Why are the joints on my ThingMaker design parts loose when printed?

All ThingMaker Design printed pieces use a ball and socket joint system. In some cases, the sockets will loosen over time. If your figure is loose with the first assembly, it might mean that the ball connectors are distorted and have printed slightly 'flat' instead of a spherical shape. This can happen if the ball has come loose from the print plate during printing or if the first layer of the ball gets knocked off of the print plate. In either case, your print head needs to move closer to the print bed. Please consult the user manual for your printer.

Why are the printed parts droopy in some places?

ThingMaker Design was developed to consider each part’s printability across a variety of printers. However, many parts contain "overhangs" which means they aren't supported by anything beneath it. These parts are built upon the layer beneath it in a way that allows for some amazing feats of gravity from your printer. Each printer handles overhangs differently and can be adjusted to improve the results. If you are experiencing droopiness in your overhangs, consult your printer's user manual to see if increasing or decreasing the speed provides better adhesion, which may improve the quality of the overhang.

Why are my printed parts too tight to fit together?

The first snap of a newly printed part can be difficult at times, but they will generally loosen a bit after the first assembly. If the problem persists, try adjusting your print head to be a bit farther away from the print surface and compare the results. You should consult your printer’s user manual.

Why are the sockets breaking with assembly?

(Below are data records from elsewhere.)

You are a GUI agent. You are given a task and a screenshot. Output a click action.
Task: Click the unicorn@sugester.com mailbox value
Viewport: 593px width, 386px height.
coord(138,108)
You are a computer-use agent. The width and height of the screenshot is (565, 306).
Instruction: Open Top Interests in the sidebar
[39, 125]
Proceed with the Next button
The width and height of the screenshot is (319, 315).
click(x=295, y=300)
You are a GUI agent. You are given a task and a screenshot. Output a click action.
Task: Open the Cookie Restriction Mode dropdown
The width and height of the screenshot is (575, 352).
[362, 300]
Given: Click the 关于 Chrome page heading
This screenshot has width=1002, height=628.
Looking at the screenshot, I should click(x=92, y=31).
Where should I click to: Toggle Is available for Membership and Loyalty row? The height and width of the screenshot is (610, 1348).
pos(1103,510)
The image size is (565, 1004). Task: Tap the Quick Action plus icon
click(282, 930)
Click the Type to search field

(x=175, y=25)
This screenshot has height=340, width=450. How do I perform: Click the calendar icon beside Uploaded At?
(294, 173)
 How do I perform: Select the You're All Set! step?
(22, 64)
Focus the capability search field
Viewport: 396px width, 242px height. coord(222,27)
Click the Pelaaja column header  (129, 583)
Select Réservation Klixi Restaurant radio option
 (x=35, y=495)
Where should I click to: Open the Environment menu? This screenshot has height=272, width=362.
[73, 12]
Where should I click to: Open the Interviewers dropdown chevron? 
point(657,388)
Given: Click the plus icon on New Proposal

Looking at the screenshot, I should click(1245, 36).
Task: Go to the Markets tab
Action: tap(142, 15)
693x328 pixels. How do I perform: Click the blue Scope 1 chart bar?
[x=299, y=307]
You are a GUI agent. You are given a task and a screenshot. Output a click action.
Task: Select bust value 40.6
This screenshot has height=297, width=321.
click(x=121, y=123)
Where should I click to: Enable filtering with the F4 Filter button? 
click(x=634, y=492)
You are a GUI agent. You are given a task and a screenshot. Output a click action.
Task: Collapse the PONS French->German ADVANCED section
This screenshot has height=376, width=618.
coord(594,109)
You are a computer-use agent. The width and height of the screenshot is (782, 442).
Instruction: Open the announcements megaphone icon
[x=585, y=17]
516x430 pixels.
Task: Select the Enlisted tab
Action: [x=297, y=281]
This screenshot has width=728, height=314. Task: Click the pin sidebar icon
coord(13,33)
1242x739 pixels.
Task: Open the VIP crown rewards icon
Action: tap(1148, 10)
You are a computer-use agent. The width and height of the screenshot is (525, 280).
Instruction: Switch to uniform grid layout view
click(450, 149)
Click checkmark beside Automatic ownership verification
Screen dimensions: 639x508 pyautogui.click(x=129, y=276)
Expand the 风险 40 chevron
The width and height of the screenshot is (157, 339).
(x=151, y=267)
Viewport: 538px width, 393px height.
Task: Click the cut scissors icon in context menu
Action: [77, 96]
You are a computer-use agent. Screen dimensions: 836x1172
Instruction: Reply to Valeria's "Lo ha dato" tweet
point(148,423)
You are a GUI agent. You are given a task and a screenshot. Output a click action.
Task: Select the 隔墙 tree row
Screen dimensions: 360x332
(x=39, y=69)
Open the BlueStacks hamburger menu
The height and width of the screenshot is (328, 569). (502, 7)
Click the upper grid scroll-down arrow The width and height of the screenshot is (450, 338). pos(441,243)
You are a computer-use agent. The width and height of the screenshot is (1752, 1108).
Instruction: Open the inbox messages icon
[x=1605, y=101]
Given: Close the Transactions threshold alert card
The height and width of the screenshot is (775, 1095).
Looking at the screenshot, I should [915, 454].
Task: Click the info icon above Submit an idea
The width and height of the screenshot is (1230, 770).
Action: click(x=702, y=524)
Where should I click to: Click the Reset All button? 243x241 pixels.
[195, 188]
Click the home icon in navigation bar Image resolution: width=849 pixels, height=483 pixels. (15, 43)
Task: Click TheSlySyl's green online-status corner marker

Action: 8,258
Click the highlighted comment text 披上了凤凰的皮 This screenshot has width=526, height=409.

A broken part may be due to the 3D printing software interpreting the file in ways that creates voids or flaws in the print. Use your 3D printing software to print again to see if you have better results. Also, the detailing in our texture tool can sometimes cause unusual geometry that could be misinterpreted when slicing and printing.

Why are my parts being knocked off of the build plate?

What we've learned is that the most important part of a 3D print is the first layer. It determines how securely the entire part is attached to the build plate. If parts of the first layer are coming loose, please consult your printer's manual. The print head may not be close enough to the print bed and bringing them closer together may solve the issue.

Also, the print bed may not be level. In this case, follow your printer manufacturer's procedure for leveling the print bed.

Why are my first layers curling at the edges and being knocked off?

If your parts are curling at one edge, this is a sure sign that your print bed isn’t level. Follow your printer manufacturer's procedure for leveling the print bed.

When I try to print a full plate of parts, why are the parts at the edges being knocked over by the print head?

Printing large plates of parts can be difficult and requires a lot of patience to adjust your printer well enough to use the entire print surface. ThingMaker Design automatically separates your parts into “plates” to allow for optimal spacing and printability. However, every printer is different. Please consult your printer manual for tips.

You can also try the following:

  • Move parts as close to the center of the virtual print plate as possible. This might mean that you need to place parts closer together than our original plate pattern.
  • Try turning the parts 90 degrees.
  • Long parts seem to print better configured side-to-side, than front-to-back.
  • Recalibrate your print head and then print only the first layer or two of the large plate file to see if you need to adjust it more. Look for curled edges and small parts breaking free for clues as to which areas of the print bed need calibrating.

Why do I have holes or layers missing in my printed parts?

This is usually an issue caused by either the slicer/print software or the printer itself. Check to make sure you are using your printer manufacturer’s latest software and firmware. You should consult your printer’s manual for update procedures and more troubleshooting.

Why do my parts look too wide on the bottom layers?

Consult your printer’s manual. This could be a sign that your print head is located too close to the print bed. Adjusting your print head carefully, allowing for more space in between the print head and print bed, may fix the issue.